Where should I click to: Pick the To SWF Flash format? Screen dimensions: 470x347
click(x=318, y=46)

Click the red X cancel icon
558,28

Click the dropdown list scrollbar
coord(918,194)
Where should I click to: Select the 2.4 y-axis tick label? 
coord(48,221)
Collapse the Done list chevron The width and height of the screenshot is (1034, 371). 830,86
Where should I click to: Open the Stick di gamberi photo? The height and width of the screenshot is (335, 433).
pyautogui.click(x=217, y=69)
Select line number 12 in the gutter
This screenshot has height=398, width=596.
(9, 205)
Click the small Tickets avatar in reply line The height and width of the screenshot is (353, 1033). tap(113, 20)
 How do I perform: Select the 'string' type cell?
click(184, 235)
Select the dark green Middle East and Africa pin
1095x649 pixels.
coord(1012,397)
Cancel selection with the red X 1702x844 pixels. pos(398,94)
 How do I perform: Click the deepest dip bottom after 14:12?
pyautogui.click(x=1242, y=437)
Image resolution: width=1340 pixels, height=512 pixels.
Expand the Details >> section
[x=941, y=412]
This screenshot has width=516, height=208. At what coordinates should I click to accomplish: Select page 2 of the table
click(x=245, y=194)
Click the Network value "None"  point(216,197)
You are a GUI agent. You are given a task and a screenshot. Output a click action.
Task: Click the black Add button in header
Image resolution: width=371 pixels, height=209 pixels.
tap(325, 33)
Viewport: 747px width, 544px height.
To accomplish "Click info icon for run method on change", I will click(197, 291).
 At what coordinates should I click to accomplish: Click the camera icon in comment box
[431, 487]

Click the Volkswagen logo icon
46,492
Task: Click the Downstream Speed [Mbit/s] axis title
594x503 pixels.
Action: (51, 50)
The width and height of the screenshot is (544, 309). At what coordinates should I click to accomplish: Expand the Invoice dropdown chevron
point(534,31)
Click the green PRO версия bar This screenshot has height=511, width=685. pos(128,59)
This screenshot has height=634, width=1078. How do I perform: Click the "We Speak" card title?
= = = = =
Problem requirements :: Shift the answer coordinates in the data up by 51, and rewrite the lines from the one containing "You are a GUI" up to and including the one containing "will click(197, 291).". Keep the requests in those lines but change no other numbers.

Exercise result ::
You are a GUI agent. You are given a task and a screenshot. Output a click action.
Task: Click the black Add button in header
Image resolution: width=371 pixels, height=209 pixels.
tap(376, 84)
Viewport: 747px width, 544px height.
To accomplish "Click info icon for run method on change", I will click(248, 342).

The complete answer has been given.